Частным сыском лучше всего заниматься в стране, где вовремя не выплачивают зарплату.
В ожидании я прошелся вдоль ряда кабин. Телефонистка вызывала Хабаровск. Негр говорил по-немецки. Плакала женщина, сообщая, что ей не на что купить билет. Внучка-студентка поздравляла с семидесятилетием бабушку из Мариуполя. Вытирая вспотевшую лысину, мужчина справлялся о погоде в Находке. Собирая с пола грязную жижу, лязгала дужкой ведра уборщица. Кто-то рассыпал по кафельному полу мелочь. В час одиночества лучше приходить сюда: на вокзале люди сидят и молчат, а здесь разговаривают; здесь, как нигде, начинаешь чувствовать, что ты — частичка единого, общего, большого, целого, не брат им и не сват: частичка человечества. И, как нигде, сознаешь свою ничтожность.
Женщина в очках вышла из аппаратной и сунула мне в руку бумажку.
— Савеловская улица, дом тридцать четыре, квартира восемьдесят один, — сказала, глядя куда-то в сторону. — Балашова Анастасия Емельяновна.
Шериф уже успокоился, привык к новой будке или договорился о чем-то с существом, поселившимся в компьютере. Миновав путепровод, я свернул направо и через десять минут ехал по Новоостанкинской, вглядываясь в нумерацию домов.

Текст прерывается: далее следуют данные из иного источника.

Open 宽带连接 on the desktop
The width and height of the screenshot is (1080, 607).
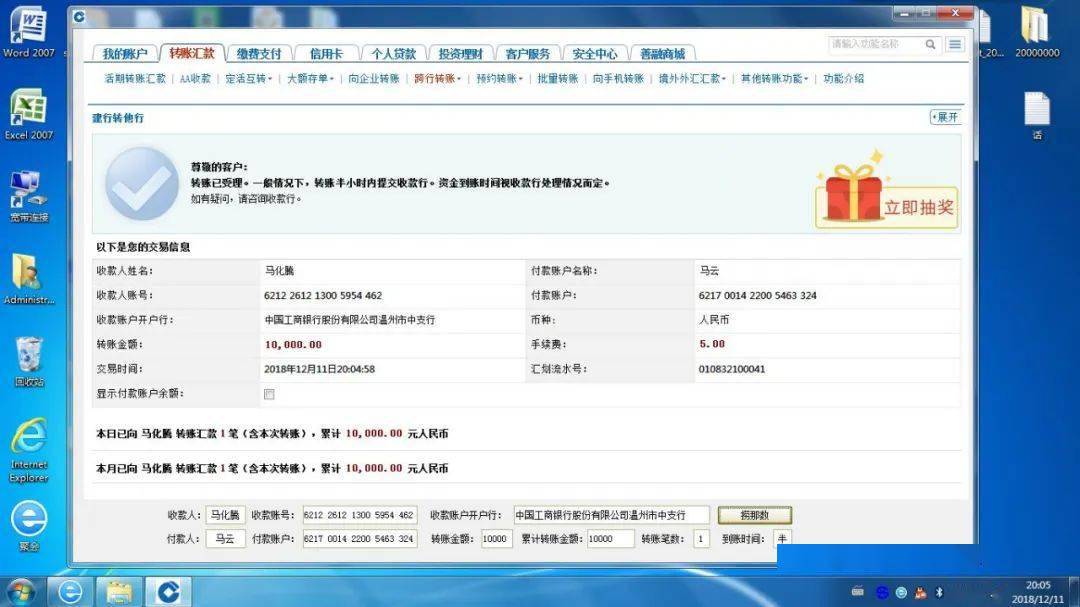point(29,185)
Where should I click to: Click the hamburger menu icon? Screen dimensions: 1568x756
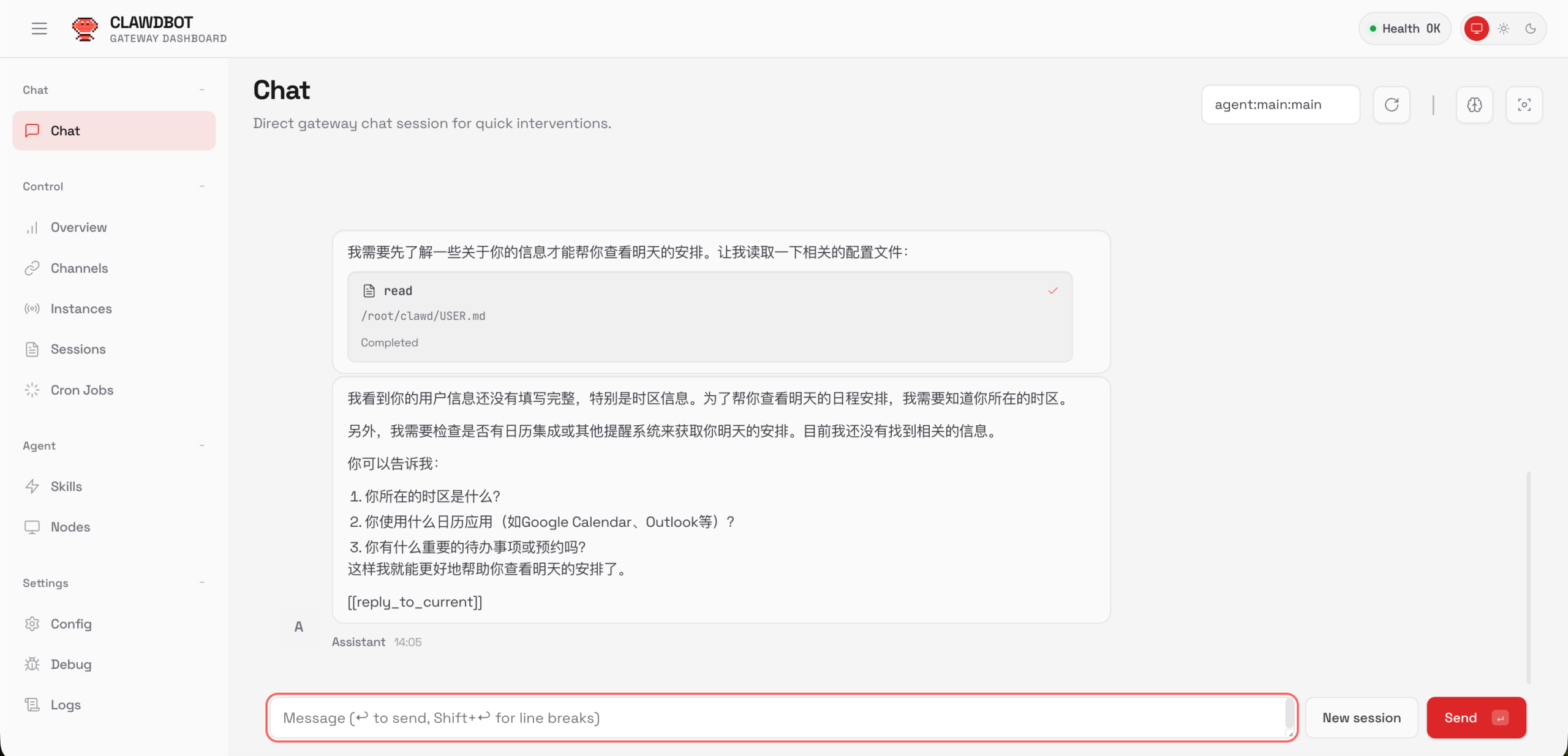coord(39,28)
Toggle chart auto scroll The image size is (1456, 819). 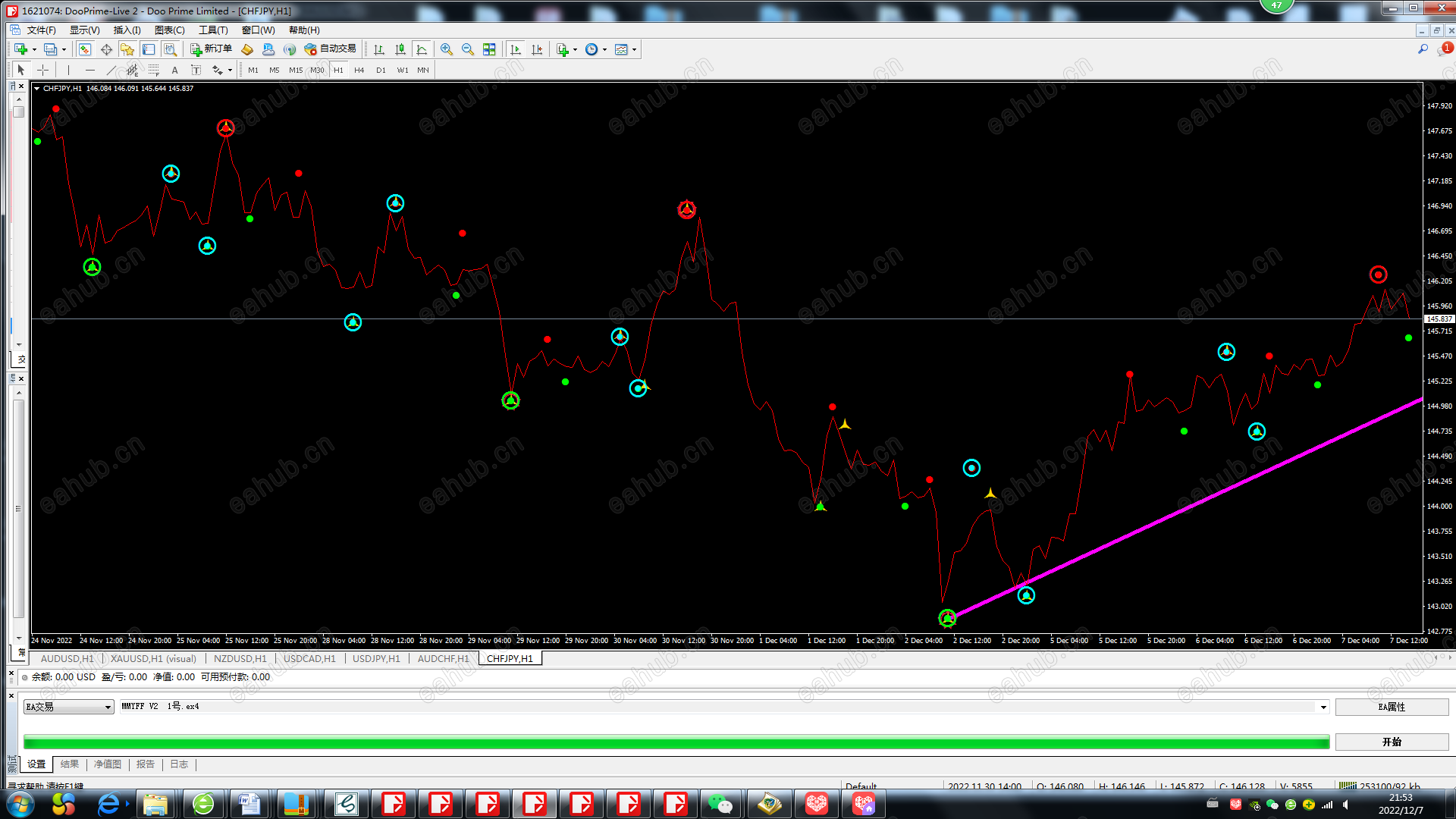pyautogui.click(x=516, y=49)
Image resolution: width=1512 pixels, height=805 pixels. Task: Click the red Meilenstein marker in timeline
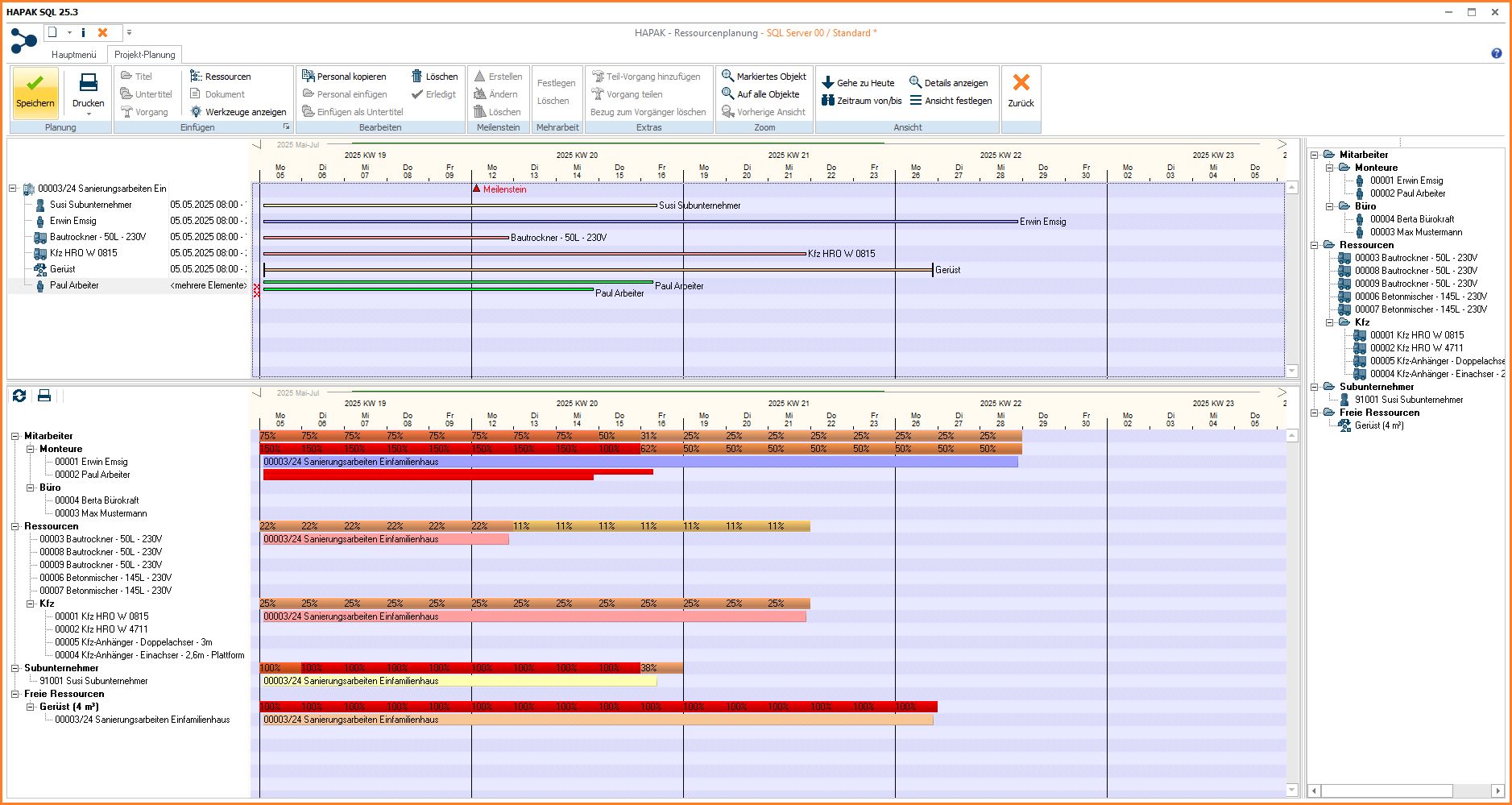(x=477, y=189)
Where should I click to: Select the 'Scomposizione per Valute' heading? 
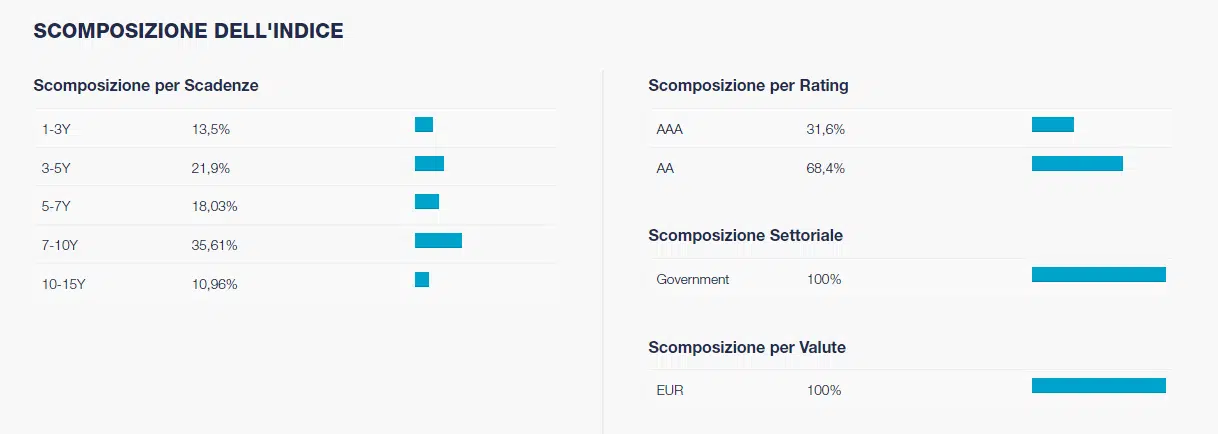tap(747, 348)
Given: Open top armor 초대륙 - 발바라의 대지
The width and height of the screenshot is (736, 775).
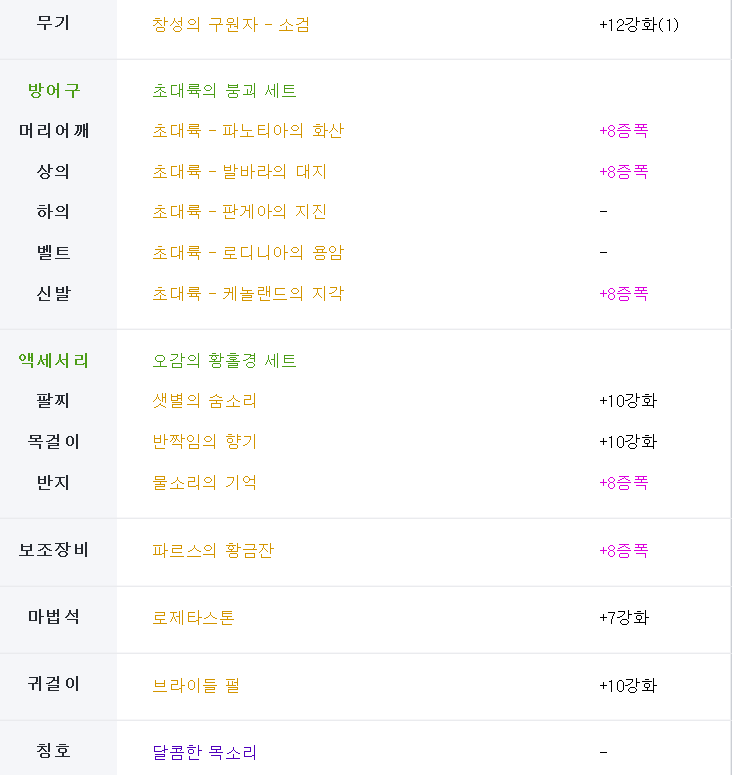Looking at the screenshot, I should pyautogui.click(x=239, y=172).
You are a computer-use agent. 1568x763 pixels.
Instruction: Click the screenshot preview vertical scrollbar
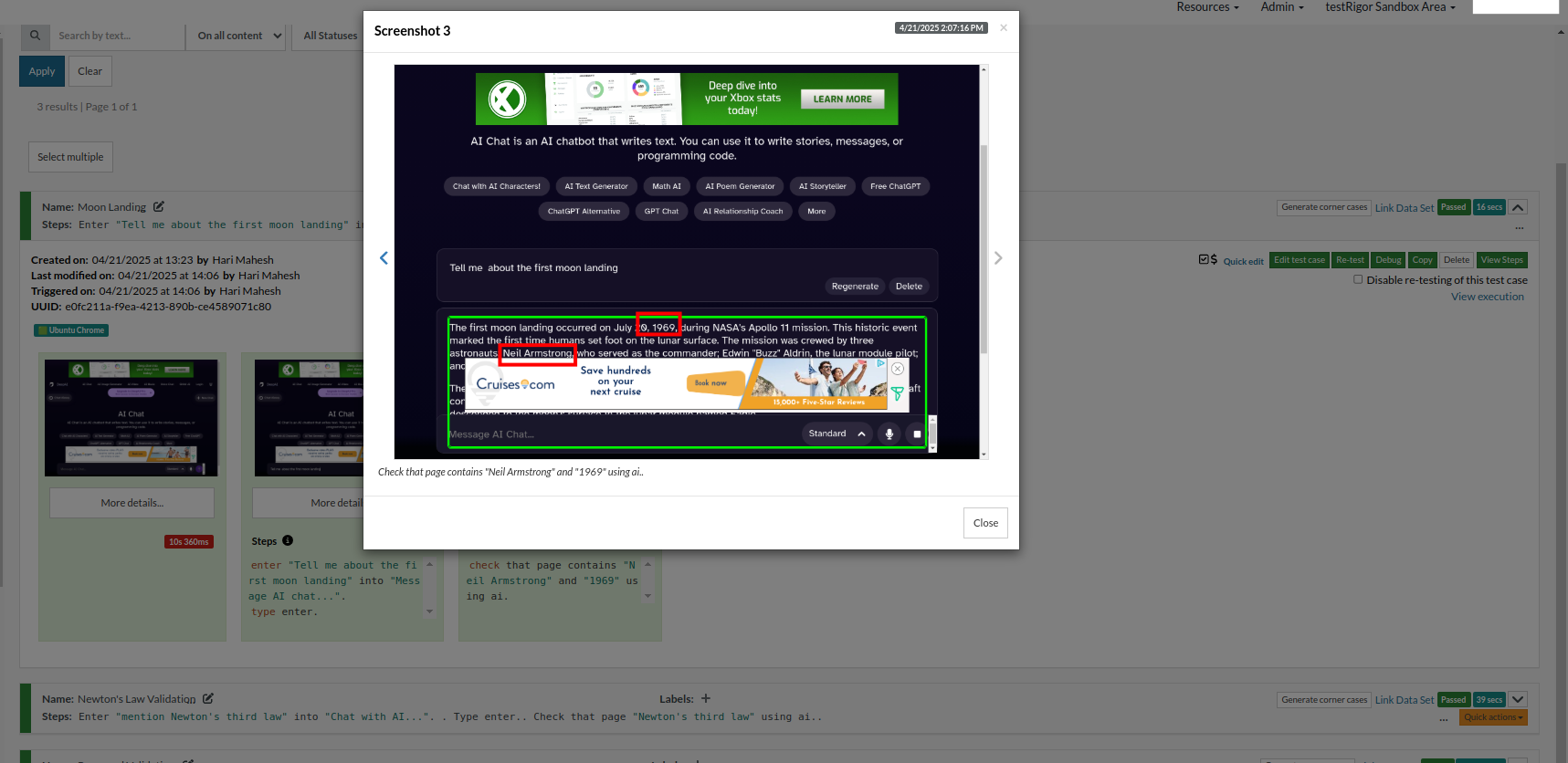point(984,246)
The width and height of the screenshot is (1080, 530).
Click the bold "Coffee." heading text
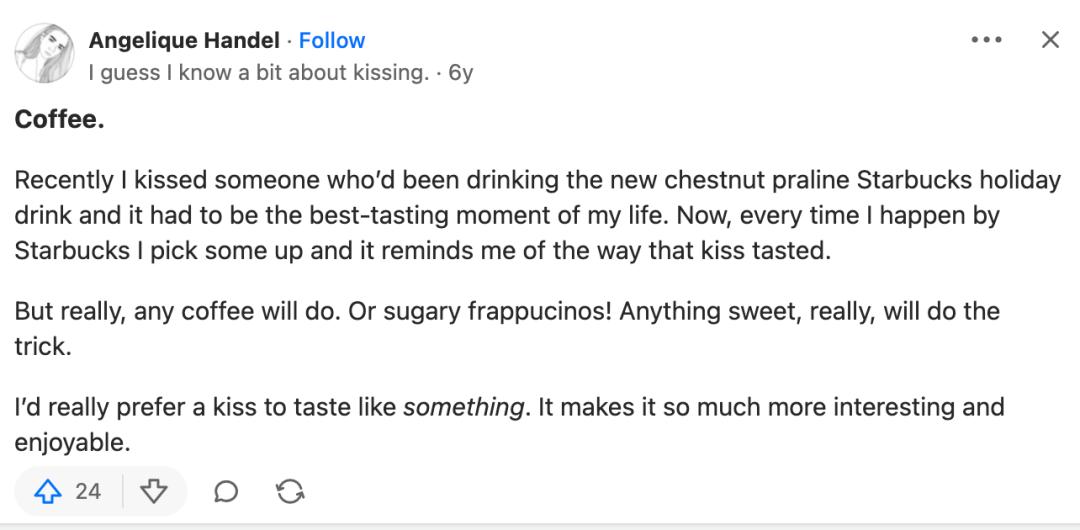coord(60,121)
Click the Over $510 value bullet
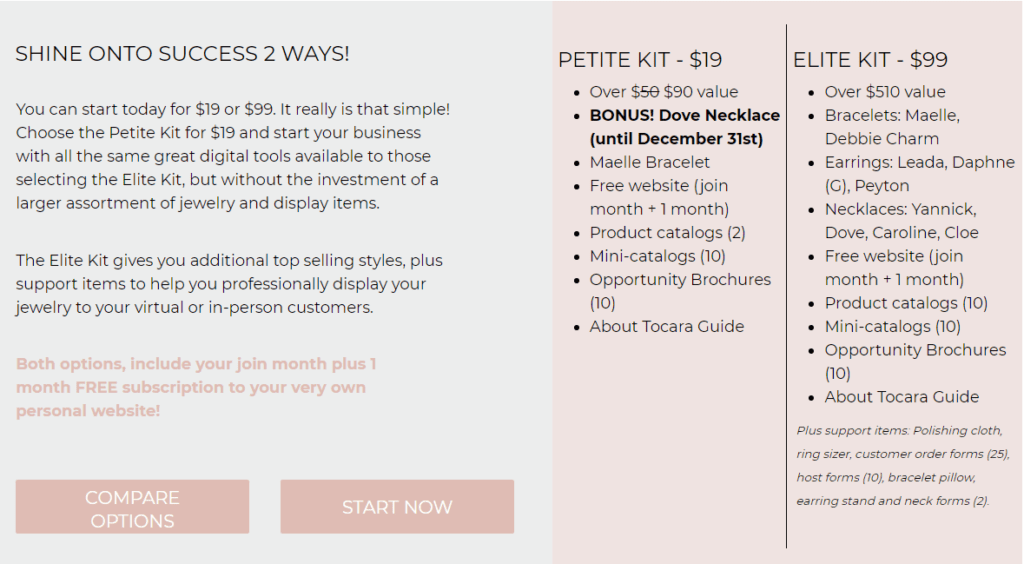 885,92
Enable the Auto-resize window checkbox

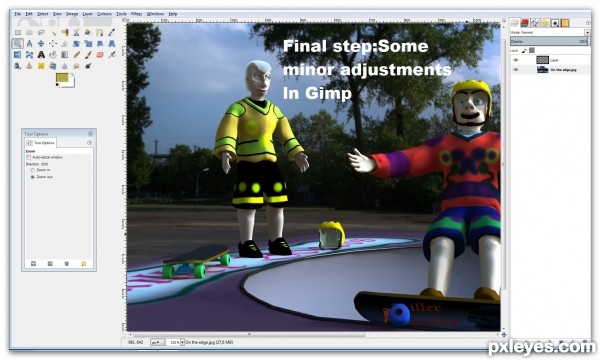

Дом 13/1 оказался типовой кирпичной девятиэтажкой, по четыре квартиры на каждом этаже. Двадцать вторая находилась на шестом, окна светились, это обнадеживало. Тем не менее, когда я поднялся на лифте и позвонил, дверь долго не открывали. Я отчетливо слышал, как работал телевизор и кто-то шаркал тапочками по полу. Пришлось позвонить еще раз и не отпускать кнопку нахально долго, но ведь не возвращаться же несолоно хлебавши.